**What is being asked**
In the lines below, look for "computer". Copy each line where it appears.

**Raw data**
*** Begin section ***

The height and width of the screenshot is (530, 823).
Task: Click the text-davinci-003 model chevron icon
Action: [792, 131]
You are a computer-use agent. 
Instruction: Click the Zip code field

*** End section ***
*** Begin section ***

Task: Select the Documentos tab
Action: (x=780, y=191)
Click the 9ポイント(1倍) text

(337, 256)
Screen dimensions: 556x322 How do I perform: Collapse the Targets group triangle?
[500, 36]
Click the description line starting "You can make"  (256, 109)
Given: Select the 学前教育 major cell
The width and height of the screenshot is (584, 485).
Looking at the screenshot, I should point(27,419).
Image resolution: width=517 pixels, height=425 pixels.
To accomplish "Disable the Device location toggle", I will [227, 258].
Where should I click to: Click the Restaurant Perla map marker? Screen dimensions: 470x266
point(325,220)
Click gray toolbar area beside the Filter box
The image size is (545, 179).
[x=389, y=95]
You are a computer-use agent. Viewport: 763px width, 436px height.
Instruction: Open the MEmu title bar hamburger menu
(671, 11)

*** End section ***

**Result of the exercise**
You are a computer-use agent. 
You are a computer-use agent. Viewport: 763px width, 436px height.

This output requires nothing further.